» Task statement
Your answer must be the full set of records, repeated exactly.

Records from a data source:
---

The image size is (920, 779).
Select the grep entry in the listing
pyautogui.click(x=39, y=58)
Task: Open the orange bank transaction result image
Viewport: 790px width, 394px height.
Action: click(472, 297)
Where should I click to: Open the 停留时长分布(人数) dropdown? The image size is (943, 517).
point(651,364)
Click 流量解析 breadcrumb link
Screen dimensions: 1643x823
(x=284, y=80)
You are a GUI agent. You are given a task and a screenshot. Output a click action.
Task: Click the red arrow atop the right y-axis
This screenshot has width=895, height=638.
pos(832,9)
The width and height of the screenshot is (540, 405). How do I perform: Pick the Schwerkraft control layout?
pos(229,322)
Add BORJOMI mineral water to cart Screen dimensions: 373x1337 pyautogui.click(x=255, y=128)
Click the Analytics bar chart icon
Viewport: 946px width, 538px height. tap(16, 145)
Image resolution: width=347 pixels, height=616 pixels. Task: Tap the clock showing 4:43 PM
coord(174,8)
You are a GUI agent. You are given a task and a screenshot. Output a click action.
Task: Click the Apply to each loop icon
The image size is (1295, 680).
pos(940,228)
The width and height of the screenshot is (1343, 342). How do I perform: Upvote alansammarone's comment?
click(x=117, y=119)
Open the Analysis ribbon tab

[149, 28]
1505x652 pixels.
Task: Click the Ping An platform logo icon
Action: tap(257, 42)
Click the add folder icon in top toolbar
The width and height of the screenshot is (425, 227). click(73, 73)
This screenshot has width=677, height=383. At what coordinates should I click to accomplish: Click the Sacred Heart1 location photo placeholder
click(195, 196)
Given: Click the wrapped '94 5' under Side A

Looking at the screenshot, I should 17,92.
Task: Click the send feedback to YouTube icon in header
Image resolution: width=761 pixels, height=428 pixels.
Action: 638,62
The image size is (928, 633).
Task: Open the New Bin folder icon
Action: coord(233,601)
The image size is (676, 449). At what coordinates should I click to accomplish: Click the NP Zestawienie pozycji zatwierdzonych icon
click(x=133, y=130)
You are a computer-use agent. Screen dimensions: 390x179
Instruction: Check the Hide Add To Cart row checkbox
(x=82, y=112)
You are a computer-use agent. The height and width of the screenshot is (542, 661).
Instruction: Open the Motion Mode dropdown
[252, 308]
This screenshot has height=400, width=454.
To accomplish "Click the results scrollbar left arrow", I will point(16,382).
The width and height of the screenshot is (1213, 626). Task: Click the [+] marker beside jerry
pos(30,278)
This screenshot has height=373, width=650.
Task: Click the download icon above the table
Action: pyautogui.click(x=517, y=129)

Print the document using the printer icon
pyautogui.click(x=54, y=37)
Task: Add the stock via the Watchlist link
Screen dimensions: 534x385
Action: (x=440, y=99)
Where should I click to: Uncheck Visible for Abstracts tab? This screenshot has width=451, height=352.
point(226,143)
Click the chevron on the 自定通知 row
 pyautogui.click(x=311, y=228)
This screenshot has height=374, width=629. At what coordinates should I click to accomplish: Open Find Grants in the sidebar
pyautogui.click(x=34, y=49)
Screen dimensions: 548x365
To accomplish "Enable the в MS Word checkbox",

---

» Output of the task
The image size is (920, 779).
Select the grep entry in the listing
pyautogui.click(x=39, y=58)
Task: Open the orange bank transaction result image
Viewport: 790px width, 394px height.
Action: click(472, 297)
Where should I click to: Open the 停留时长分布(人数) dropdown? The image size is (943, 517).
point(651,364)
Click 流量解析 breadcrumb link
Screen dimensions: 1643x823
(x=284, y=80)
You are a GUI agent. You are given a task and a screenshot. Output a click action.
Task: Click the red arrow atop the right y-axis
This screenshot has width=895, height=638.
pos(832,9)
The width and height of the screenshot is (540, 405). How do I perform: Pick the Schwerkraft control layout?
pos(229,322)
Add BORJOMI mineral water to cart Screen dimensions: 373x1337 pyautogui.click(x=255, y=128)
Click the Analytics bar chart icon
Viewport: 946px width, 538px height. tap(16, 145)
Image resolution: width=347 pixels, height=616 pixels. Task: Tap the clock showing 4:43 PM
coord(174,8)
You are a GUI agent. You are given a task and a screenshot. Output a click action.
Task: Click the Apply to each loop icon
The image size is (1295, 680).
pos(940,228)
The width and height of the screenshot is (1343, 342). How do I perform: Upvote alansammarone's comment?
click(x=117, y=119)
Open the Analysis ribbon tab

[149, 28]
1505x652 pixels.
Task: Click the Ping An platform logo icon
Action: tap(257, 42)
Click the add folder icon in top toolbar
The width and height of the screenshot is (425, 227). click(73, 73)
This screenshot has width=677, height=383. At what coordinates should I click to accomplish: Click the Sacred Heart1 location photo placeholder
click(195, 196)
Given: Click the wrapped '94 5' under Side A

Looking at the screenshot, I should 17,92.
Task: Click the send feedback to YouTube icon in header
Image resolution: width=761 pixels, height=428 pixels.
Action: 638,62
The image size is (928, 633).
Task: Open the New Bin folder icon
Action: coord(233,601)
The image size is (676, 449). At what coordinates should I click to accomplish: Click the NP Zestawienie pozycji zatwierdzonych icon
click(x=133, y=130)
You are a computer-use agent. Screen dimensions: 390x179
Instruction: Check the Hide Add To Cart row checkbox
(x=82, y=112)
You are a computer-use agent. The height and width of the screenshot is (542, 661).
Instruction: Open the Motion Mode dropdown
[252, 308]
This screenshot has height=400, width=454.
To accomplish "Click the results scrollbar left arrow", I will point(16,382).
The width and height of the screenshot is (1213, 626). Task: Click the [+] marker beside jerry
pos(30,278)
This screenshot has height=373, width=650.
Task: Click the download icon above the table
Action: pyautogui.click(x=517, y=129)

Print the document using the printer icon
pyautogui.click(x=54, y=37)
Task: Add the stock via the Watchlist link
Screen dimensions: 534x385
Action: (x=440, y=99)
Where should I click to: Uncheck Visible for Abstracts tab? This screenshot has width=451, height=352.
point(226,143)
Click the chevron on the 自定通知 row
 pyautogui.click(x=311, y=228)
This screenshot has height=374, width=629. At what coordinates should I click to accomplish: Open Find Grants in the sidebar
pyautogui.click(x=34, y=49)
Screen dimensions: 548x365
To accomplish "Enable the в MS Word checkbox",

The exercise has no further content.